▶ _TEXT BLOCK_:
= Beginning of Section =

Workers on Bovis Lend Lease building sites across the country have won site allowances and improved pay and conditions. Union and community action forced the company to complete negotiations on a new enterprise bargaining agreement (EBA) with unions on July 31.
Strikes and protest action across 22 Lend Lease sites were launched on July 25, after the company failed to reach agreement with unions on conditions including restored site allowances, improved job security, improved pay and conditions for subcontractors, and union right of entry.
Victorian workers succeeded in stopping work on 12 sites for two weeks.
In the ACT, a picket was established on an ASIO construction job and federal police used violent tactics to try to break it.
Socialist Alliance member Paul Oboohov said that in response, about 100 union and community activists assembled at the Constitution Avenue site the next day to support workers. They also prevented several labour-hire electricians from entering the site in the process.

= End of Section =

▶ _DATASET CONTENT_:
= Beginning of Section =

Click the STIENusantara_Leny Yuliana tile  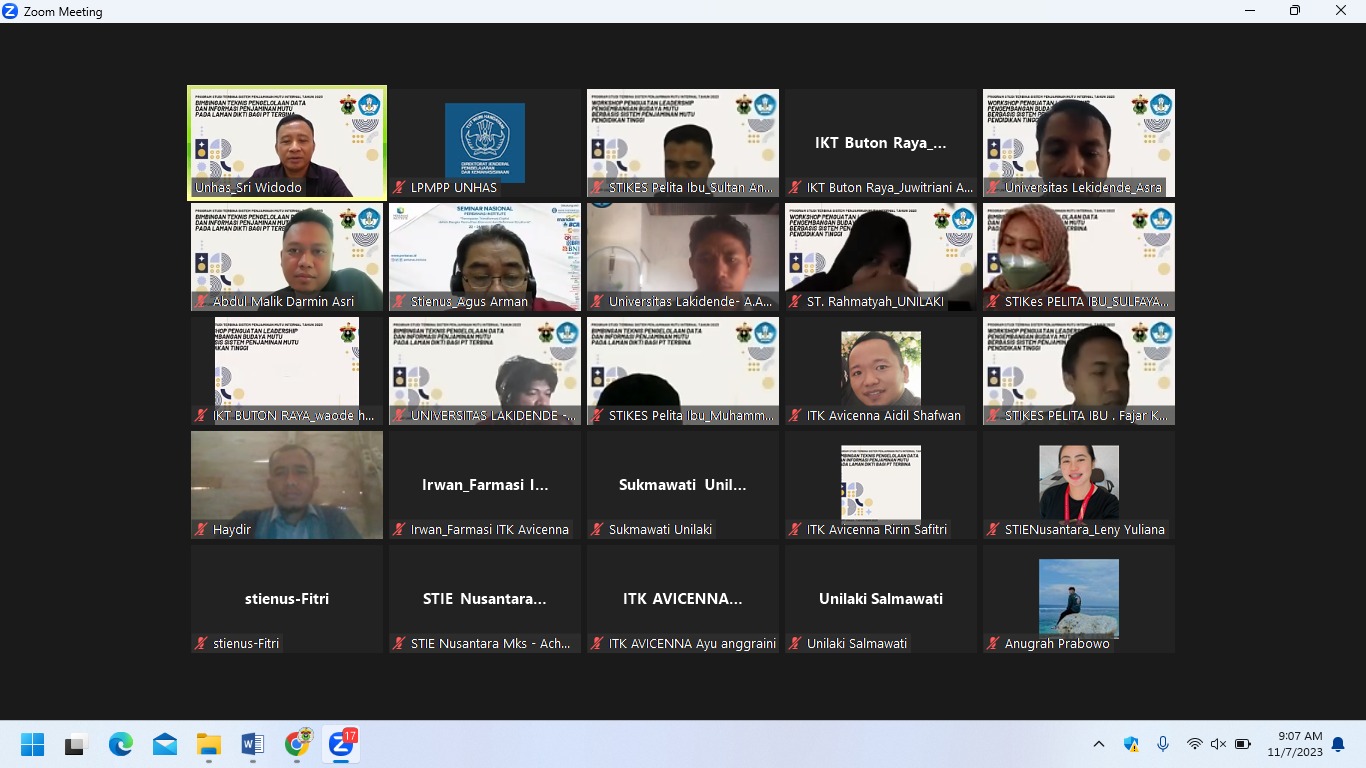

= End of Section =

▶ _WORK ITEM 1_:
In the text on the Lend Lease dispute, on what date were strikes and protest action launched across 22 sites?
▶ _WORK ITEM 2_:
Reproduce the text on the Lend Lease dispute from "Socialist Alliance member" up to and including "in the process.", swapping "Constitution Avenue" for "Commonwealth Avenue".

▶ _SOLUTION 1_:
July 25

▶ _SOLUTION 2_:
Socialist Alliance member Paul Oboohov said that in response, about 100 union and community activists assembled at the Commonwealth Avenue site the next day to support workers. They also prevented several labour-hire electricians from entering the site in the process.